If we have time then we will also study how to reform the judiciary, though that is a large topic of its own, and merely studying the legislature and executive, and writing about it, has already taken me 3 years. I will say this in short: the USA has largely given up on jury trials. Nowadays, only 5% of criminals ever face a jury. The other 95% of all cases follow a procedure whose theoretical justification is weak (we lack a comprehensive theory of plea bargins as a form of justice). Therefore, we should abolish the concept of the jury completely and switch to the German system of Schöffen. That system seems to produce less cases of innocent people going to jail, and it has more of a theoretical basis than whatever the USA does now that the USA has given up on juries. The USA seems to be moving towards the German system, but chaotically and without a clean theory of why. It would be better to explicitly adopt the German system.
In addition to the above, these posts help explain why we’ve made such decisions:
An underlying assumption of this architecture is that, in every country and in every century, the current majority is stupid, angry, and irrational whereas the long-term majority is intelligent, calm, and brilliantly logical. Therefore, over and over again, we have made architectural decisions that should weaken the current majority while strengthening the long-term majority. Simply having 11 year terms, and a staggered monthly schedule of voting, means the public never gets to express its current mood very strongly. But the public does, over the course of several years, decide who serves in the long-term majority and therefore who governs. The system is grounded on the legitimacy of the public’s participation, but at any given moment, the current majority faces checks and balances, just like every other part of the system.
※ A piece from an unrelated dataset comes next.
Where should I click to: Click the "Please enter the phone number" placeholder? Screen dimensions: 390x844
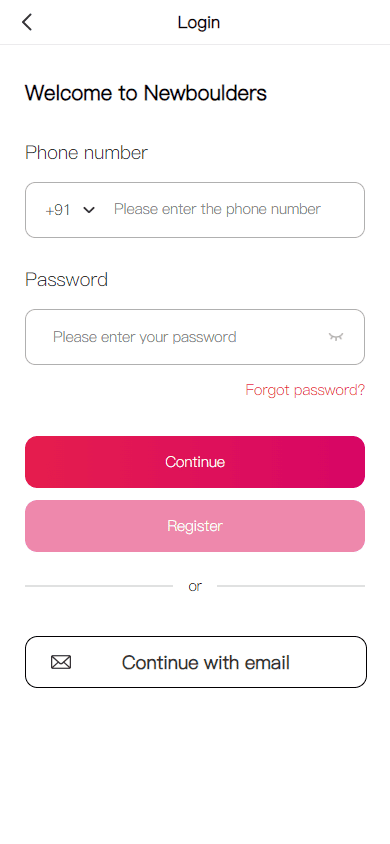(217, 209)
Of all the changes I’ve suggested above, the most important is probably establishing an intermediate mass assembly, which can then elect the legislature. When a democracy is healthy, it is healthy because 2% to 5% of the population participates in political activities, often through their churches or labor unions. The decline of the churches and labor unions has therefore weakened democracy, by reducing the strength of the institutions that can act as a civic check-and-balance on the rest of the system. Electing 5% of the adults in a district, and putting them in charge of keeping a close eye on the legislature, thus formalizes this (previously informal) form of participation and gives it official endorsement as a necessary part of the system.
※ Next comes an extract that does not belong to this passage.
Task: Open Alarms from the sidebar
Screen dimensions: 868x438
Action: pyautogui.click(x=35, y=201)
Breaking up the executive branch, into a series of independent committees, is also important. Compare Britain, Canada, Australia, and New Zealand to the USA: we see that USA democracy is the one facing the deepest crisis. A big part of the reason is the enormous concentration of power in the executive branch, and the direct control that the President has over that bureaucracy. By contrast, in Britain, there is a long tradition of a strong civil service that can push back against an arrogant Prime Minister. We have already mentioned Dominic Cummings and his desire to break the civil service and bend it to his will. Clearly, the hunger for authoritarian rule is as strong in Britain as it is in the USA, at least among some individuals. But Britain is lucky in that it has a long way to go before it has the whole executive branch in slavish service to a current Prime Minister.
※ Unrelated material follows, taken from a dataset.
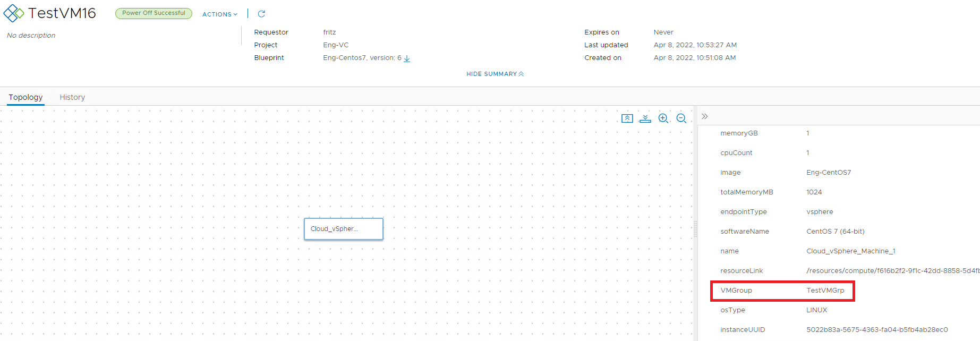Click the TestVM16 deployment diamond icon
The height and width of the screenshot is (341, 980).
coord(14,13)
Again, the problem we face is that autocracy is gaining ground everywhere. The processes and institutions that used to support a democratic way of life have all been weakened. Therefore, we must find ways to strengthen democratic processes and institutions, or democracy will go extinct. The ideas suggested here — frequent voting, longer terms, moving the power to committees, shrinking the executive branch, and finding the right speed for changing the constitution — would do a lot to put democracy on a stronger basis.